1 gallon (4 liters) water
350 g Morton’s kosher salt
225 g white sugar
80 g pink salt (cure #1)
100 g dark brown sugar
10 green cardamom pods cracked
3 crushed bay leaves
1 Tbsp dried dill weed
6 Tbsp whole black peppercorns
2 Tbsp brown mustard seed
16 whole dried allspice berries
8 cloves garlic – chopped
15 whole cloves
Mix the brine, add the meat and weight with a large plate or platter. Flip every other day.
Remove from the brine and pat dry with paper towels. Sprinkle with 2 tsp ground coriander and 3-5 Tbsp fresh ground black pepper.
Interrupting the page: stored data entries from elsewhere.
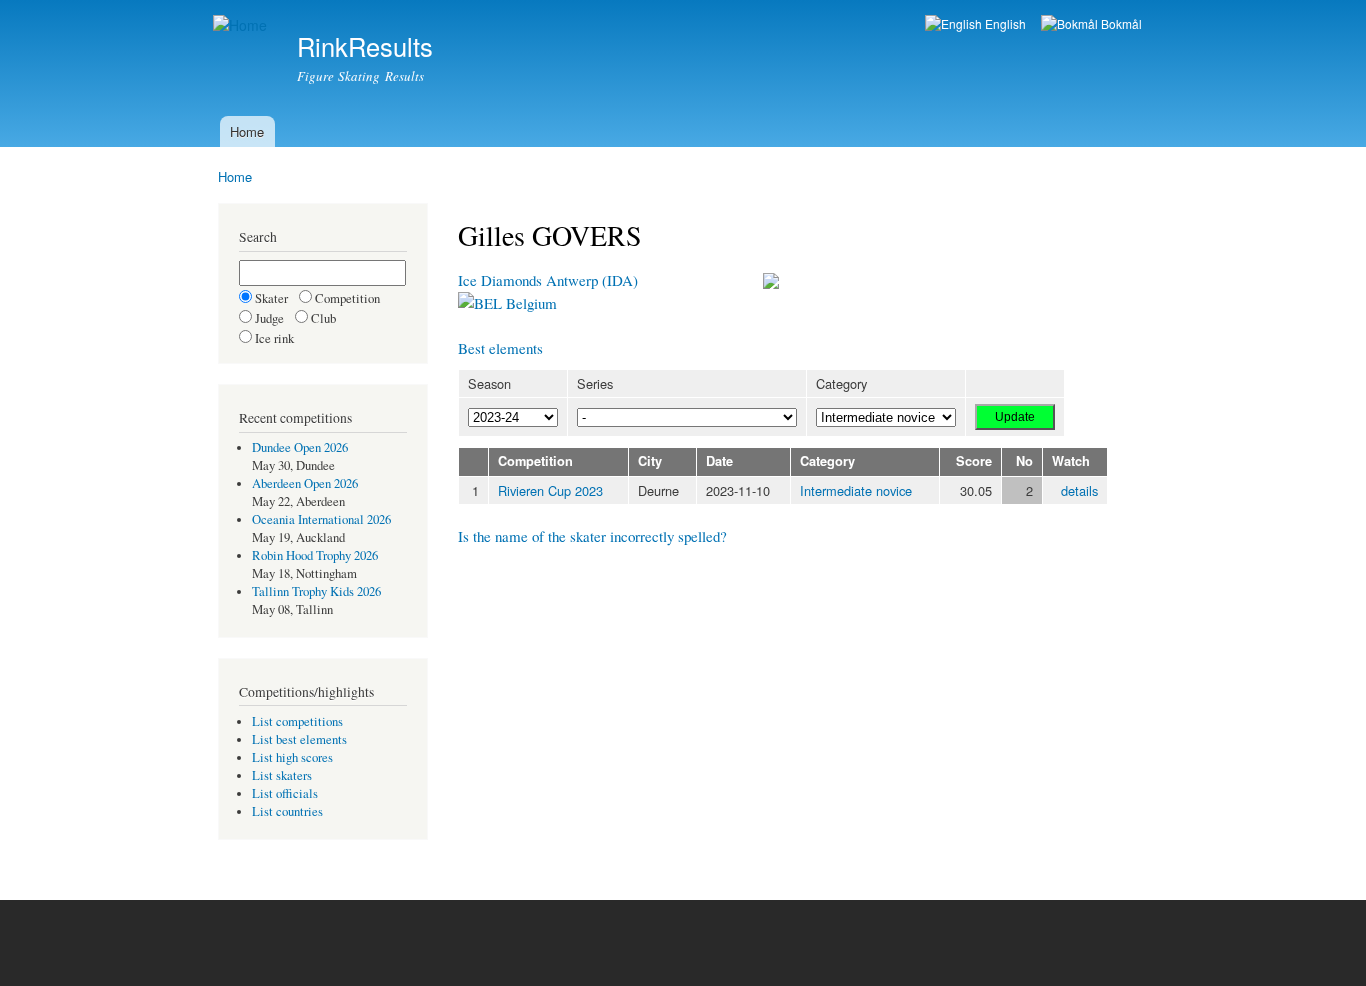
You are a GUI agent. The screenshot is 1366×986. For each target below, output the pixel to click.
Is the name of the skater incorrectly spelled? (592, 536)
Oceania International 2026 (321, 519)
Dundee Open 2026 (300, 447)
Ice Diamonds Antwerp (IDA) (548, 280)
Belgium (529, 303)
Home (247, 131)
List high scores (292, 757)
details (1079, 490)
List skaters (282, 775)
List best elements (299, 739)
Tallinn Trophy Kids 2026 (316, 591)
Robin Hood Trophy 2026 (315, 555)
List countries (287, 811)
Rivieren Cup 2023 (550, 490)
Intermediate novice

Place on the smoler with the thicker edges out and the thin edges touching or overlapping in the center. In the BGE (Big Green Egg) , place the conveggtor with the flat side down so that you have indirect heat. Place a tray with 2 qts water on it and then the grate on top of the legs. Set the Heatermeter temp for 225F (as measured with the probe clipped to the lid thermometer bracket) . Place the meat temperature probes in the thickest parts of the pieces and close for the night. I typically start at 7 pm for an overnight smoke so I can get up well after dawn to check the meat. The smoke comes from the hardwood (oak and hickory) charcoal and several (6) chunks of well cured cherry wood (slabs 3-4″ thick by 5-6″ diameter , cut in half). I greatly prefer the fruitwood (cherry or apple) smoke vs hickory pecan or mesquite which are too harsh for this meat in my opinion.
The meat should be in the range of 150-170F. Edges will be higher and the center lower. I slice a bit on the ends to check for color and flavor. It is tasty but still tough at this point (but great for a breakfast omelet).
Pull the meat and put in a large pot with about 1/2 ” of water and place in the oven at 235F. The meat will be done somewhere between 203 and 206F which should take another 3-4 hours.
It is now ready to serve and /or vacuum pack and freeze.
The slices on the right are from the point. You can see a small tan/ brown area in the middle of one of the point slices. This is where the cure did not completely penetrate. It could have used a few more days in the brine. The slices on the left are from the flat. At this point it is quite lean.
It all tastes great!
To learn more about smoking brisket and trimming the meat I recommend the Franklin Barbeque book.
If you don’t have a Heatermeter or are not up for building one, take a look at the Thermoworks Signals with the companion Billows temperature control blower. I have been using their probes and Chefalarms for years.